AS Teesside’s steel industry crumbles into dust, there could be no more heartbreaking contrast than with the picture almost exactly 100 years ago.

But first let us go back much further. In 1069 William the Conqueror marched north to subdue the most rebellious part of his new kingdom – what is now Yorkshire. And no resistance was stronger than that by the people in the county’s North-East corner.

The Conqueror subdued them in a great battle on the south bank of the Tees estuary. Legend has it that marching back southwards he got lost in a snowstorm on the North York Moors. Hence the valley name ‘Bilsdale’.

Now fast forward 900 years. In 1919 a writer observed: “The marsh is now reclaimed and great steelworks have risen where the Yorkshire folk made their stand.”

Yes, it’s Redcar, now, tragically, the scene of the Teesside steel industry’s last stand.

The writer who noted the works in their full majesty was one Capt W. J. Weston, MA, BSc. In the North Riding volume of the Cambridge County Geography series he waxed long and eloquently about the iron and steel trade.

Like the present North Yorkshire, the North Riding was chiefly a rural county. Weston’s volume pays full attention to its agriculture and the booming tourism of Scarborough. Many of today’s scenic highlights – Whitby, Roseberry Topping, Muker, Rievaulx Abbey - are pictured. But the Teesside industrial strip earns generous treatment.

Weston hails it “a wonderful region, a small area but in which half the population of the Riding lives.” Middlesbrough, he says, was “an industrial triumph,” while the South Gare breakwater represented “the best example that can be found of the active co-operation of man and nature.”

From the port were exported not only “huge quantities” of pig iron, the chief commodity, but also “steel rails, bridge work, machines, steel plates and so on.” Weston noted that Japanese ships that regularly visited the port were built “from plates and girders made in Middlesbrough.”

He reports that about 25 per cent of all exports went to “our Indian Empire,” where. “Yorkshire rails, locomotives, telegraph wire and bridges are helping Englishmen to make that vast country more serviceable…”

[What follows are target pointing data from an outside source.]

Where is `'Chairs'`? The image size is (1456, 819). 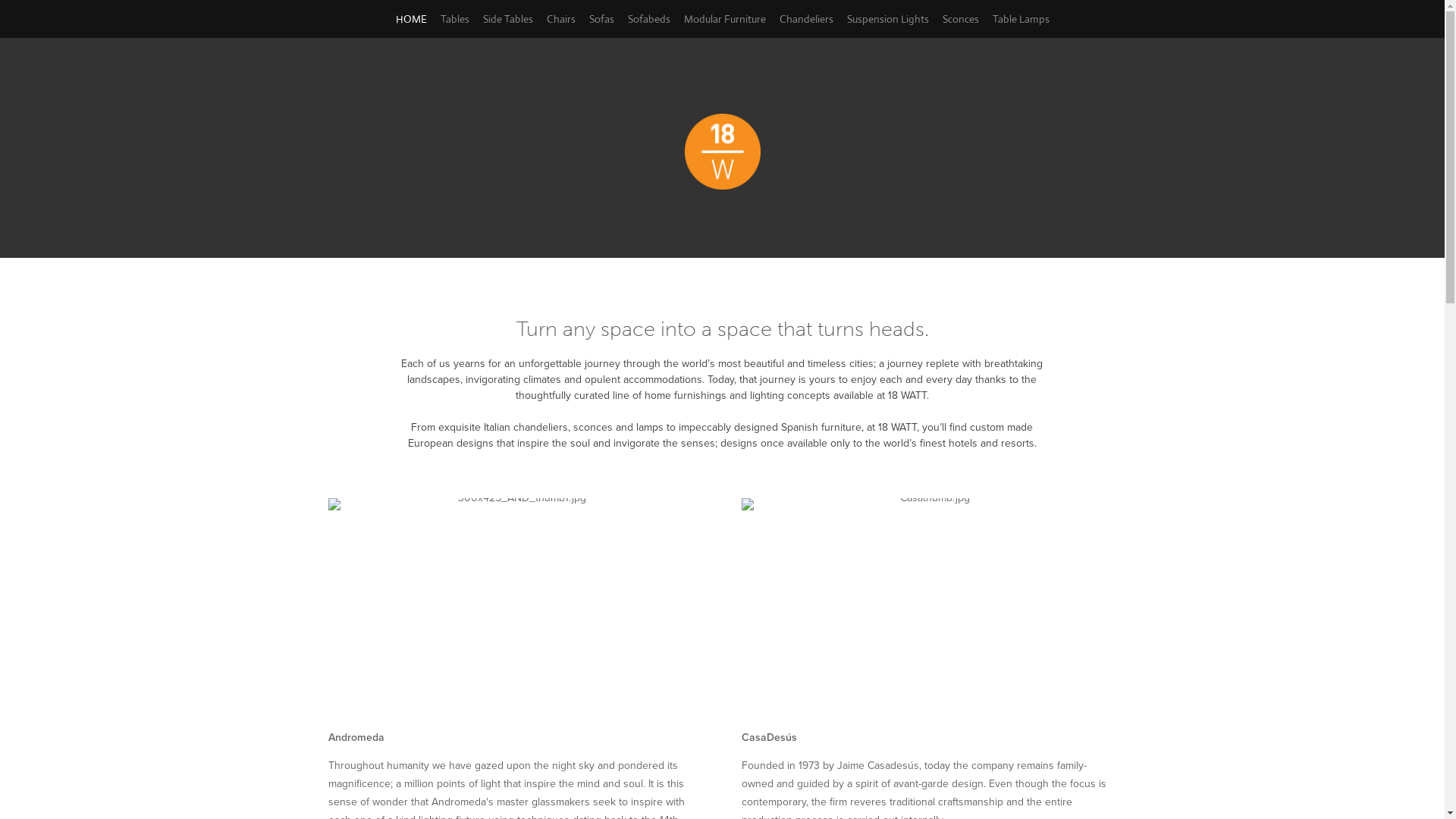 'Chairs' is located at coordinates (560, 18).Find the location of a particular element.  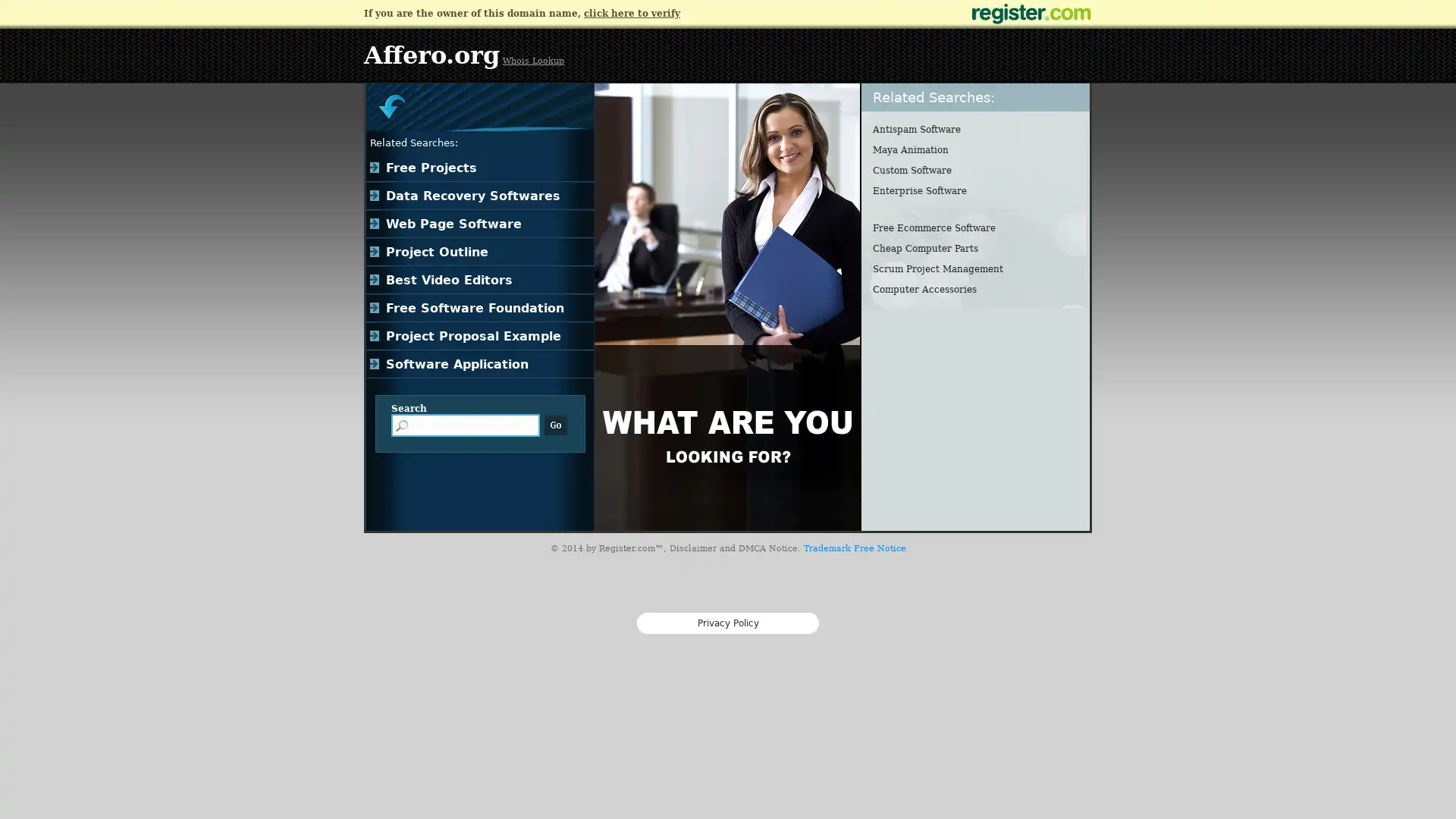

Go is located at coordinates (555, 425).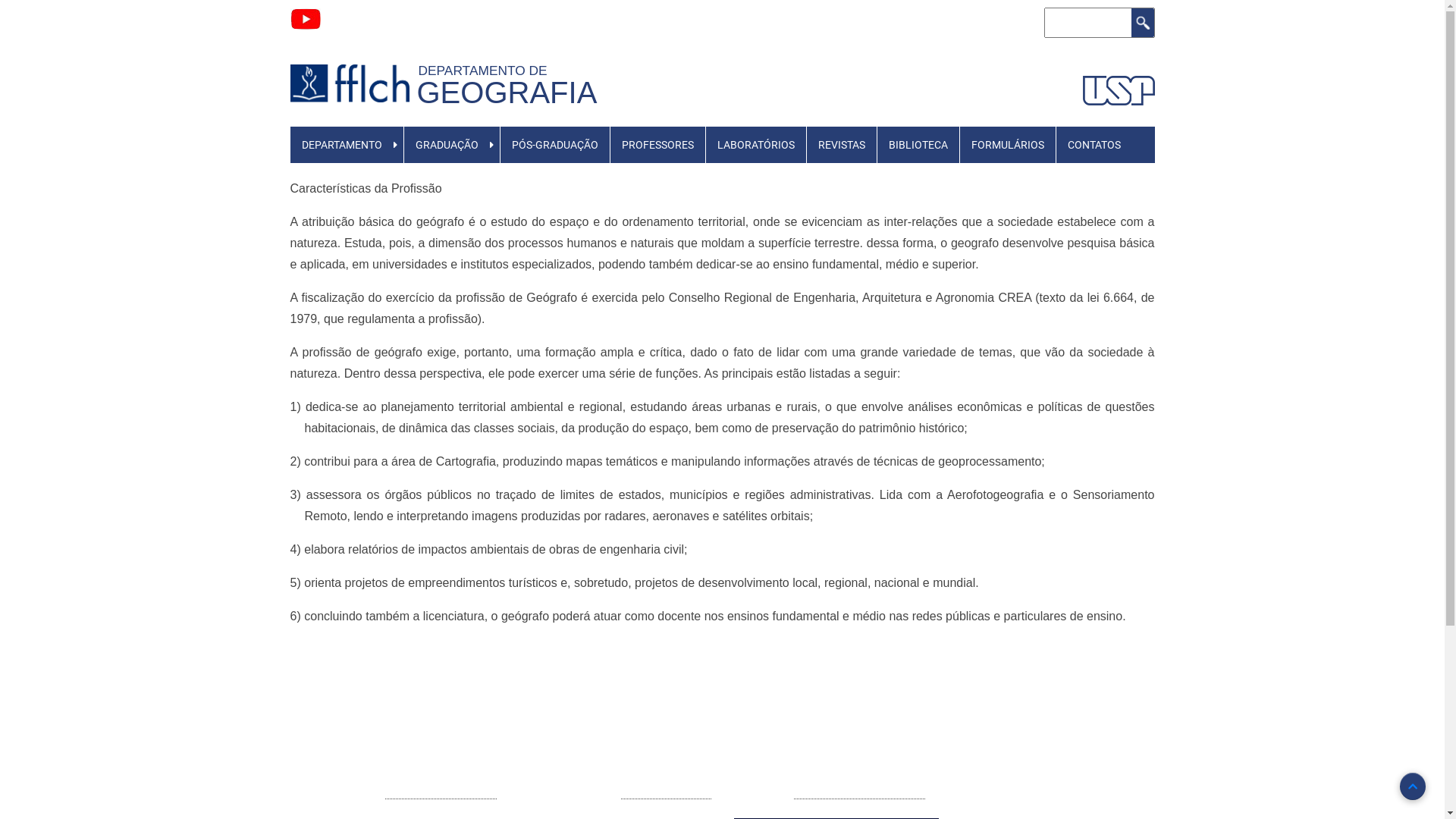 This screenshot has width=1456, height=819. Describe the element at coordinates (657, 145) in the screenshot. I see `'PROFESSORES'` at that location. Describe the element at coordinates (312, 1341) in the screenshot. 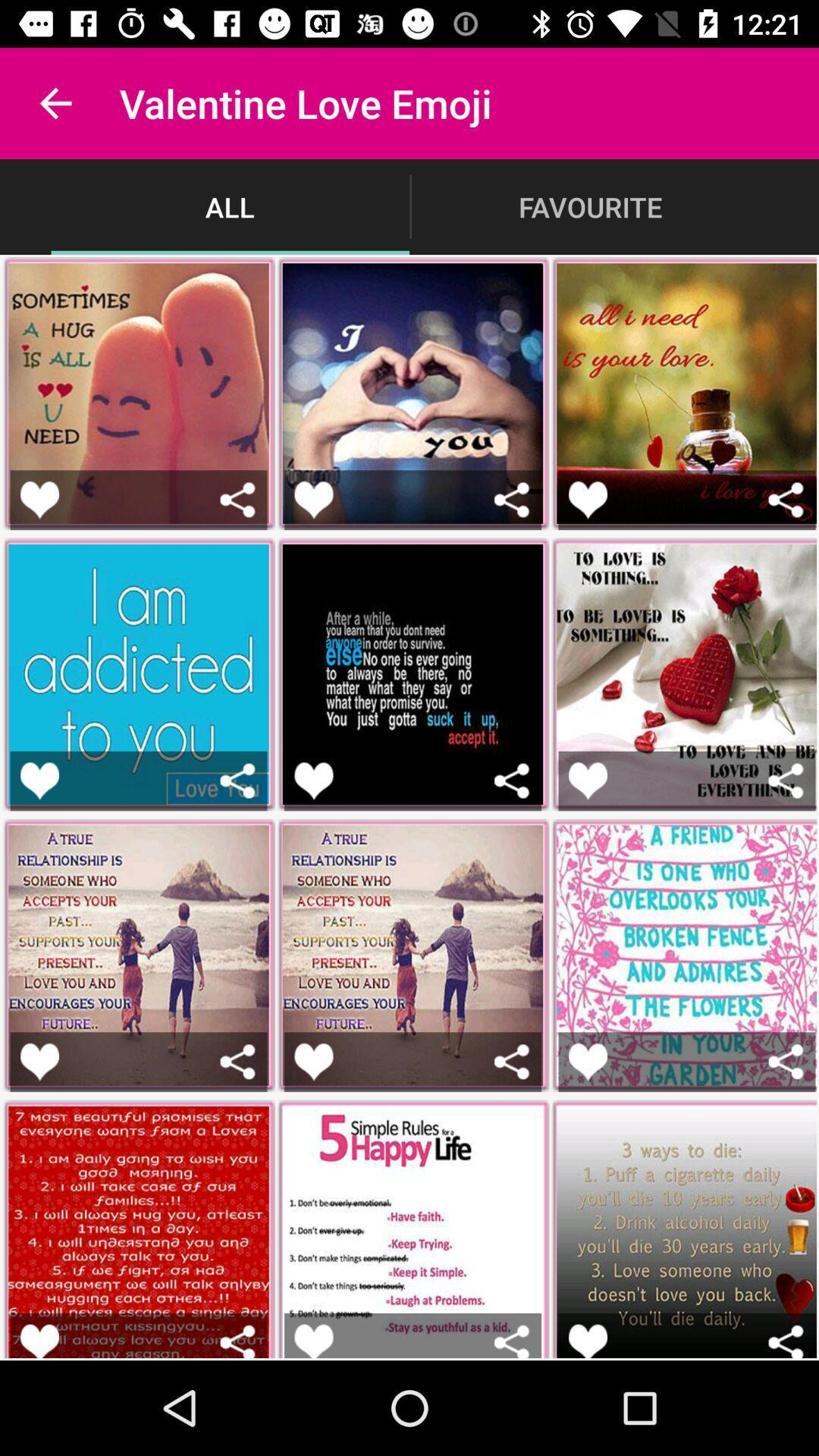

I see `favorite` at that location.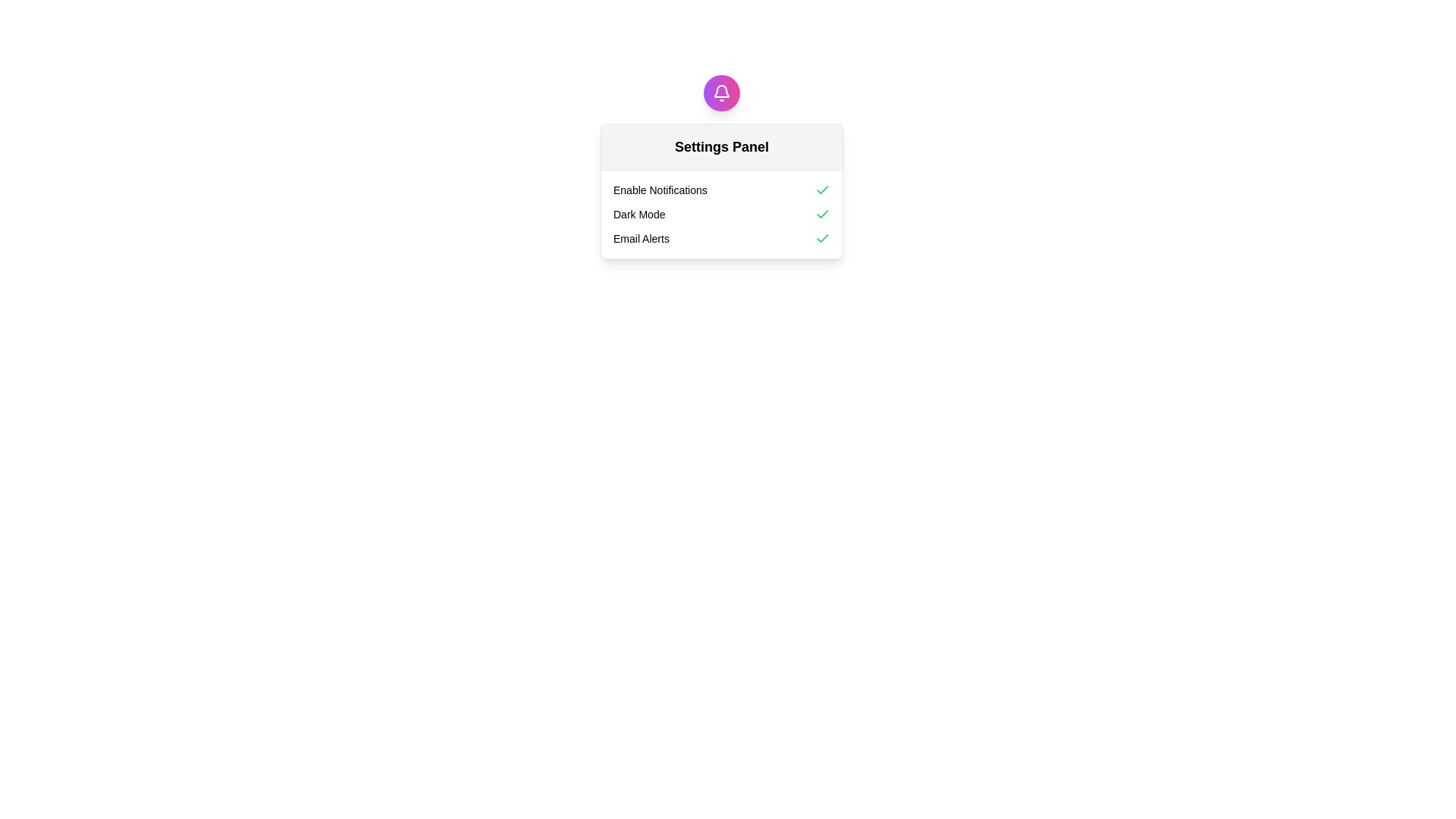 Image resolution: width=1456 pixels, height=819 pixels. Describe the element at coordinates (720, 147) in the screenshot. I see `the Text element serving as a section header, which is located at the top of a card layout below a purple circular icon with a bell symbol` at that location.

Of the blastfurnaces Weston concedes: “they may not be picturesque.” Nevertheless he devotes two pages to explaining how they operate. He concludes: “In the interests of economy the furnace must run without stoppage for eight or ten years.” But he notes improvements by which two thirds less fuel were needed now compared with 1851, the birth of the industry.

In a Roll of Honour, Weston proceeds beyond the likes of Capt Cook and Teesdale’s John Wycliffe, first translator of the Bible into English, to “the modern captains of industry who have made Middlesbrough renowned.” Bolkow and Vaughan of course, Sir Lowthian Bell, and not omitting “Gilchrist and Thomas, who showed that the Cleveland ore, though containing phosphorous, could be made into excellent steel.”

Precisely where? Chiefly Middlesbrough but Weston adds: “Furnaces are in blast also at South Bank, Thornaby, Redcar and as far south as Skinningrove.”

Of Redcar in particular he observes: “The iron industry is rapidly developing. There are already four blast furnaces at West Coatham.” That’s as near as damn-it to the present, now-doomed Redcar steelworks. End of an era. Never more true.